STUDY DESIGN - The SMART-CHOICE trial is a prospective, open-label, multi-center, and randomized study designed to test the non-inferiority of P2Y12 inhibitor monotherapy compared with aspirin plus a P2Y12 inhibitor after mandatory 3-month DAPT in patients undergoing PCI with current-generation DES. A total of 3000 patients will be randomized to 1 of the 2 antiplatelet treatment strategy groups. Randomization will be stratified by stent type (cobalt-chromium everolimus-eluting stents, platinum-chromium everolimus-eluting stents, and sirolimus-eluting stents with bioresorbable polymer), P2Y12 inhibitors (clopidogrel, prasugrel, and ticagrelor), clinical presentation (acute coronary syndrome and stable ischemic heart disease), and investigational centers. The primary end point is a composite of all-cause death, myocardial infarction, and cerebrovascular events at 12 months after the index procedure. The key secondary end points are definite/probable stent thrombosis defined by the Academic Research Consortium, and bleeding defined by Bleeding Academic Research Consortium type 2-5.

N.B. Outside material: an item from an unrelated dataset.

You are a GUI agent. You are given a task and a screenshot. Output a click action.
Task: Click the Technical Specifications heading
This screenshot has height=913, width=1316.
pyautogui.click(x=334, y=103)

CONCLUSIONS - The SMART-CHOICE trial aims to examine the non-inferiority of monotherapy with one of any available oral P2Y12 inhibitors versus conventional DAPT of an identical P2Y12 inhibitor plus aspirin in a broad spectrum of patients receiving representative current-generation DES.


TRIAL REGISTRATION - ClinicalTrials.gov NCT02079194.